Brief A » In the article on teachers sharing political opinions, what subject does Zakiya Zazaboi teach?
Brief B » Reproduce, word for word, the part of the article on teachers sharing political opinions from "Zakiya Zazaboi teaches" up to and including "a delicate balance.".

Reading text »

========

In Berkeley’s monotony of progressive-leaning outlooks, finding differing political beliefs can be challenging. Not only is this true in a social setting, but in an educational one as well.

In Berkeley’s monotony of progressive-leaning outlooks, finding differing political beliefs can be challenging. Not only is this true in a social setting, but in an educational one as well. During this political era, many teachers can’t help but bring up current events in class. When controversial issues come up, should teachers share their own opinions while educating their classes?

Berkeley International High School (BIHS) senior Minh Khai Spencer said, “I don’t really mind teachers teaching their opinions, but sometimes it can be frustrating when they make people feel bad for not agreeing with them, and I think that’s when they take it too far.” Spencer recognized that the situation could feel vastly different for various students. “I don’t mind it as much, just because a lot of the time I agree with my teachers, so it doesn’t feel as isolating. But I can see [that] if I didn’t agree with them, it would be really uncomfortable.”

Berkeley High School’s (BHS) Latin teacher, John Piazza, said students should not be led to believe that their teacher’s view is the right view, and that the distinction between truth and opinion is an important one. Even when presenting facts, it is easy for individual opinions to be woven into the context. 

“I don’t think it’s possible to teach something in a completely neutral or objective way, and pretending to do so is a bit disingenuous or even misleading. Even our choice of what information to emphasize, and how and when we teach it in our curriculum, is quite personal and subjective,” said Piazza.

While some teachers stray away from discussions like these in class, controversial subjects come up often for others. Spencer said, “Most of my teachers sort of just bring up topics, and you can kind of get a sense of what their thoughts are on the issue even before it’s been discussed in class.” 

Piazza addressed that there are many different perspectives in class regarding political events and prevalent issues, and as a Latin teacher, he must respect all of them. “Some students really want to get into difficult issues … Some students just want to be heard. Some students want to provoke others by taking a devil’s advocate position. And some students don’t want every class to be about a controversial issue or event. I try to remember that all of these perspectives exist in my class,” he said. 

While teachers have their own standards and norms when it comes to teaching opinions in class, there are formal conventions they are required to follow that aim to help them navigate addressing biases in a classroom environment. The Berkeley Unified School District Board Policy states, “The teacher may not use his/her position to forward his/her own historical, religious, political, economic, or social bias.” However, there are exceptions: “The teacher may express a personal opinion if he/she identifies it as such and does not express the opinion for purpose of persuading students to his/her point of view.” Additionally, the policy says, “The teacher shall not suppress any student’s view on the issue as long as its expression is not malicious or abusive to others.”

Zakiya Zazaboi teaches ethnic studies in Universal Ninth (U9) Grade. As a teacher of a more opinion-based class, Zazaboi maintains a classroom environment where students feel comfortable talking about influential issues, while also listening to differing opinions. She ensures that all students feel comfortable with every comment that is made, while still allowing the commenter to fully address their point and speak their mind. It’s about maintaining a delicate balance. 

When differing views among peers come up in class, that’s one thing. However, it’s another when a teacher inserts their opinion. Zazaboi said that by teaching an opinion to a class, students can feel uncomfortable arguing with a figure of authority. 

Zazaboi added that students can often adopt a herd mentality pattern, where they don’t feel comfortable disagreeing with teachers and students in class because they don’t want to be thought of as an outlier. “Students want to be loved and supported, and in an attempt to impress their teachers, they may just follow in line with others’ opinions, even if they don’t align with their own,” said Zazaboi.

By not teaching their opinions, teachers can acknowledge each side of a story and allow students to assess the situation more critically from an unbiased perspective, Zazaboi said. This gives students the opportunity to formulate their own opinions.

As a student, Spencer said, “I think my ideal environment regarding controversial issues would be if teachers explicitly said, before they share their opinion, that it’s okay if we disagree with them and it’s okay if we see things differently.” She concluded, “Just setting the tone for topics that are controversial is really important.”

========

Supplied information »
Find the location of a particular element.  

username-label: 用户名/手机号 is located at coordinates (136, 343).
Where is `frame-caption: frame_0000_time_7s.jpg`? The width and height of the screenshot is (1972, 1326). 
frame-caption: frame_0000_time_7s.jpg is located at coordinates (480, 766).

========

Written response A » Ethnic studies in Universal Ninth (U9) Grade.

Written response B »
Zakiya Zazaboi teaches ethnic studies in Universal Ninth (U9) Grade. As a teacher of a more opinion-based class, Zazaboi maintains a classroom environment where students feel comfortable talking about influential issues, while also listening to differing opinions. She ensures that all students feel comfortable with every comment that is made, while still allowing the commenter to fully address their point and speak their mind. It’s about maintaining a delicate balance.